MR: What do you feel is the best starting point in your catalog if someone’s just diving in?
MV: I’ve made very acoustic records. I’ve made piano records. Riff-based records. I tell people to start at a record called Hang On Mike. It was the last record I made for Sony. It came out in 2003 or 2004. That’s the record to start with. I think there’s really good songs and really cool records before that as well, but Hang On Mike is a good starting point.
Not that I’m John Lennon at all, but at one point during Double Fantasy, he was being interviewed and they were asking him about the process of recording music. They did it at The Hit Factory in New York and he’s sitting at the console, “It’s like 24 channels on the console. It’s unheard of. All this EQ. We didn’t have this. We had four or five faders when we did Sgt Pepper.” The guy was like, “Would you do any of The Beatles songs over if you could?” “Yeah, if I could, I’d do ‘Strawberry Fields’ over. We really didn’t get that one right.”
MR: Is there anything that we haven’t covered that you’d like to talk about?
MV: The tour is a big deal for me. When you hit a certain age, I think the world tells you it’s time to stop doing certain things. But maybe the world is really you and your own insecurities. I’m not totally sure. But for a while, I just didn’t think touring was an option because I have a family and I need to earn money and it’s really hard to make money on the road. I tried it in the spring. I did an experiment and it worked. I made money, and the band made money, and it wasn’t a big favor fest. Fans loved it and people came out and I realized this is a huge thing for me, to meet people and travel and sing and play. It’s a massive thing for me. I just forgot how much I did it when I was younger.

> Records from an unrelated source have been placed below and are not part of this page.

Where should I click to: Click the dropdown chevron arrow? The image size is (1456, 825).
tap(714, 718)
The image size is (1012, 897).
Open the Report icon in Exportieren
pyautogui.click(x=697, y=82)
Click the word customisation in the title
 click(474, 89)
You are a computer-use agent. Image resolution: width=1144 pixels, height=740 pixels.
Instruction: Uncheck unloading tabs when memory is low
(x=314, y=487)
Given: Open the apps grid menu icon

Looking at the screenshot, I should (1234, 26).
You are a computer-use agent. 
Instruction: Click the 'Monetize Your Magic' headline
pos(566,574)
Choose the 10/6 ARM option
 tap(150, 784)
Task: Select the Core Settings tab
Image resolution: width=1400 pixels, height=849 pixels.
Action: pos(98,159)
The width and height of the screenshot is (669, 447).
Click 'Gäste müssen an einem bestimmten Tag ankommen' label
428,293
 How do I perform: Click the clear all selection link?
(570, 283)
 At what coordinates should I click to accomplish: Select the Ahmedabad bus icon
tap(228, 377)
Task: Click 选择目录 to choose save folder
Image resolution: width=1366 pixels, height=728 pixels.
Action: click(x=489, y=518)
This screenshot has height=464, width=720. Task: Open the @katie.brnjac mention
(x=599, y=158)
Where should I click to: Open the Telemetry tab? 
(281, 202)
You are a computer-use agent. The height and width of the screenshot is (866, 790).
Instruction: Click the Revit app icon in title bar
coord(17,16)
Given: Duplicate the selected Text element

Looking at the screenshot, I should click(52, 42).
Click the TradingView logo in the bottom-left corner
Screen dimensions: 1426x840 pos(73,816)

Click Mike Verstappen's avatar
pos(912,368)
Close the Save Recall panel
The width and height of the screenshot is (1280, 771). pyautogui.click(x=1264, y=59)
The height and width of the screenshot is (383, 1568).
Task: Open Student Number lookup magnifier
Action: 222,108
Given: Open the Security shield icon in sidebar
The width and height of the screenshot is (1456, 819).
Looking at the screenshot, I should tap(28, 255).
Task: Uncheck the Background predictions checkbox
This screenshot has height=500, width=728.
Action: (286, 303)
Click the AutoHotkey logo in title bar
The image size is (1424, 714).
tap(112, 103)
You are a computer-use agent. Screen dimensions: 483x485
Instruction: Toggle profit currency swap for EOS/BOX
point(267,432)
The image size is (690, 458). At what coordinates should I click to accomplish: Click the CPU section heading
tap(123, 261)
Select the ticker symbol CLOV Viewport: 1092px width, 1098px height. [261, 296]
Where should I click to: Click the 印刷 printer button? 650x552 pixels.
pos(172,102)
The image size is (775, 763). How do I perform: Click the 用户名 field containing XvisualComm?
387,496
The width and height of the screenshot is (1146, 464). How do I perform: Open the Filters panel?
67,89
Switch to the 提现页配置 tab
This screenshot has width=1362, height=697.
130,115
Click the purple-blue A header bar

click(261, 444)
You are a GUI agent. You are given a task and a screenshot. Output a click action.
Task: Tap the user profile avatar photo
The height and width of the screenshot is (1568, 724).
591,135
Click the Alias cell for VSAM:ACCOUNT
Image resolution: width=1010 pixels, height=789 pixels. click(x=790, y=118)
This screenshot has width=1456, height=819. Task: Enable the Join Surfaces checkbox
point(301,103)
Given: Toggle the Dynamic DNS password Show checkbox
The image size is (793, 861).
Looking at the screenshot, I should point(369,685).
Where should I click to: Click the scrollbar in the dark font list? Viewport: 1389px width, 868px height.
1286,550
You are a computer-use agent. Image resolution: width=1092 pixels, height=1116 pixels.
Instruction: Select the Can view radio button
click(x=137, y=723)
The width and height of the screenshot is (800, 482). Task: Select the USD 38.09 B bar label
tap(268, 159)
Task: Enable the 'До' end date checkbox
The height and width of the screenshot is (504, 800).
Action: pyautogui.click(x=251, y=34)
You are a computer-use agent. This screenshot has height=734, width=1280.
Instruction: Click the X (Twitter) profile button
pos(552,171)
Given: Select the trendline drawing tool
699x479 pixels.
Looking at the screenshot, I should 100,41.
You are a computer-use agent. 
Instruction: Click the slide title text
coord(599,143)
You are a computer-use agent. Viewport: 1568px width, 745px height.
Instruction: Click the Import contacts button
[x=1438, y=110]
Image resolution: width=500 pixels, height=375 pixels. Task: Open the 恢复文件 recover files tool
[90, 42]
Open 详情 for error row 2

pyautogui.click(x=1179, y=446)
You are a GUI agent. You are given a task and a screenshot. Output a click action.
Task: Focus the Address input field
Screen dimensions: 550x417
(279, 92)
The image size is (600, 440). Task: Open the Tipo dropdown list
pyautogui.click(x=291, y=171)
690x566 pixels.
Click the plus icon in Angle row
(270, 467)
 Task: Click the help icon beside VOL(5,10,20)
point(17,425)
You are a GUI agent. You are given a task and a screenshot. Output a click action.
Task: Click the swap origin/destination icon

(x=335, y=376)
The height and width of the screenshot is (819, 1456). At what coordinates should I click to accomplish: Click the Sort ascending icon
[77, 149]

One thing to add is that the tour is really important to me and just to get out there and play. Have you ever heard the 10,000 hours theory? I for sure put in my 10,000 hours, but I have this theory that this is a new set of 10,000 hours that I’ve got to put in. It’s really helped me look at it that way because the world doesn’t owe us anything. We owe the world everything. That’s how I look at it. It’s such a privilege to get out there and for the band to be like, yes, I want to play with you and, yes, that money works. It’s not a favor, but I’m not getting rich either. That money works. Yes, we’ll sleep on the blow up mattress. Yes, I’ll drive the next eight hours. It’s like, wow, who are these people? What a great world. We all want to do this crazy shit just to get to the gig so we can plug in without a sound check.